There's been a whole lot of head-scratching since it emerged -- smack in the middle of the London Olympics -- that Standard Chartered, one of the crown jewels of the British financial industry, may have been violating U.S. sanctions against Iran for the better part of a decade. The U.S. accounting firm Deloitte, which was hired to do an "independent" review of the bank's transactions, claimed to be in the dark, as did Standard Chartered executives. Even the U.S. Department of Justice and the Federal Reserve were caught off guard by the allegations, apparently unable to come to a consensus about the extent of the misconduct.
So just how easy is it to dupe the authorities? Are sanctions really just a game of cat-and-mouse where the devious mice can simply hide bank routing information from the slow-witted cat and make off with billions of dollars worth of cheese? Or have sanctions against Iran become sufficiently airtight so that even the most creative of evasion techniques won't immunize you if you're abetting a rogue regime in the crosshairs of U.S. government officials?
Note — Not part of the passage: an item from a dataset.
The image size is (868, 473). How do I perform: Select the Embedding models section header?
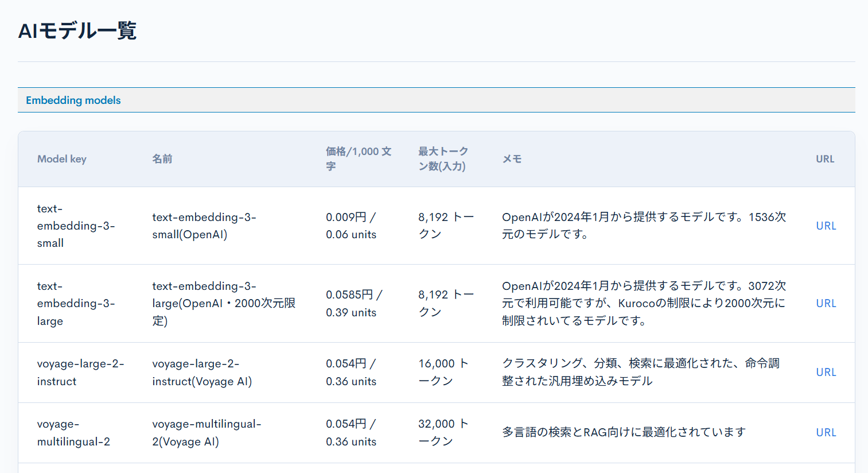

It turns out that Britain's once venerable Standard Chartered Bank, which stands accused of moving $250 billion in illicit funds and netting hundreds of millions in banking fees in the process, is not the only bank to run afoul of regulators recently. In recent years, U.S. authorities have imposed more than $2 billion in penalties on other sanctions evaders, including ING, Barclays, Credit Suisse, Lloyds Bank, and ABN Amro for similar activities also having to do with Iran. Just two weeks ago, the Treasury Department also sanctioned China's Bank of Kunlun and the Elaf Islamic Bank of Iraq for transacting with designated Iranian banks.
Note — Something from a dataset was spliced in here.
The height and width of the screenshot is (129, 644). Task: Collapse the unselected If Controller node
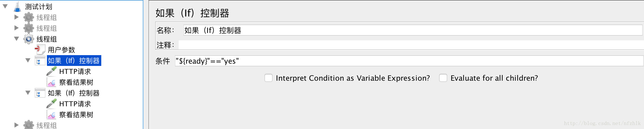tap(28, 93)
Standard Chartered's approach to sanctions busting was a simple process known as "stripping" -- the term for removing identification information from wire transfers (in this case, to hide the involvement of Iranian entities). But that's just one example of the many ways in which companies and their Iranian business partners evade sanctions.
Would-be sanctions busters beware: Any and all profits derived from Iran's lucrative energy sector are now officially illegal unless you have received a waiver from the Obama administration. Congress and the White House recently closed significant loopholes in Iran's energy, finance, shipping, insurance, and nonproliferation-related sanctions. The bottom line: Anyone doing business with Iran is putting themselves and their businesses at risk.